The purpose of the Model Hub is to interact with models that are uploaded or created at ONE DATA. Besides uploading functionalities within ONE DATA, a model can be either generated with specific processors or by the help of R- and Python processors.
Especially when speaking of production environments, one wants to have the full flexibility while being auditing proof. Within the model hub, the data scientist has capabilities to:
- maintain already generated models
- versioning of models to check if the forecasting quality has changed in the desired way
- quality check for models to meet quality management standards
- run models on sample data or production data
In most occasions, models are trained in a batch environment on smaller datasets. The training phase is most likely a complex task with lots of iterations. Once the model has reached out a certain quality level, it can be applied in an productive environment. In such environments, the key to success is speed and the execution possibilities within light-weight environments. To enable such a speed layer, ONE DATA is using a model serving technique to serve models in a light-weight environment (e.g., Python). Obviously this environment neither provides quality checks or audit proofness out of the box.
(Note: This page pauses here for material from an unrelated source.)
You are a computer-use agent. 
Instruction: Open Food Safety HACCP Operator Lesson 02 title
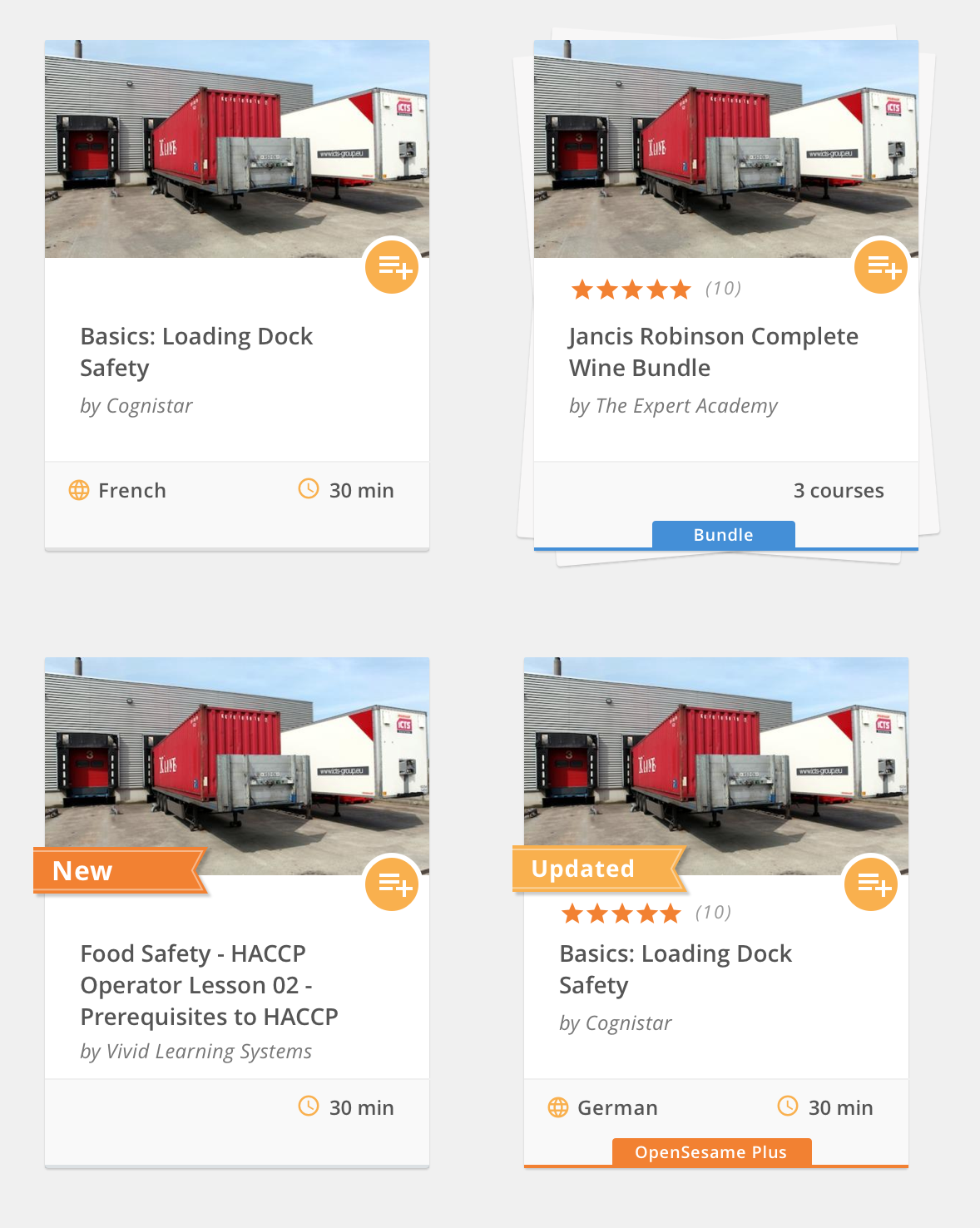click(210, 985)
By combining Model Hub with model serving capabilities via the API layer, production readiness is also brought to those light-weight environments.
Within the model hub, the data scientist can interact with the following resource types:
- Data Tables holding the training data or the data the model should be actually applied on
- Workflows define the actual processing method, pre- or post processing tasks when the model is applied
- Production Lines define a execution order of workflows and functions that can be equipped with quality gates to implement quality management principles
- Schedules are used to continuously evaluate models on new data portions
- Reports to generate first insights of the results generated
- Batch-training of model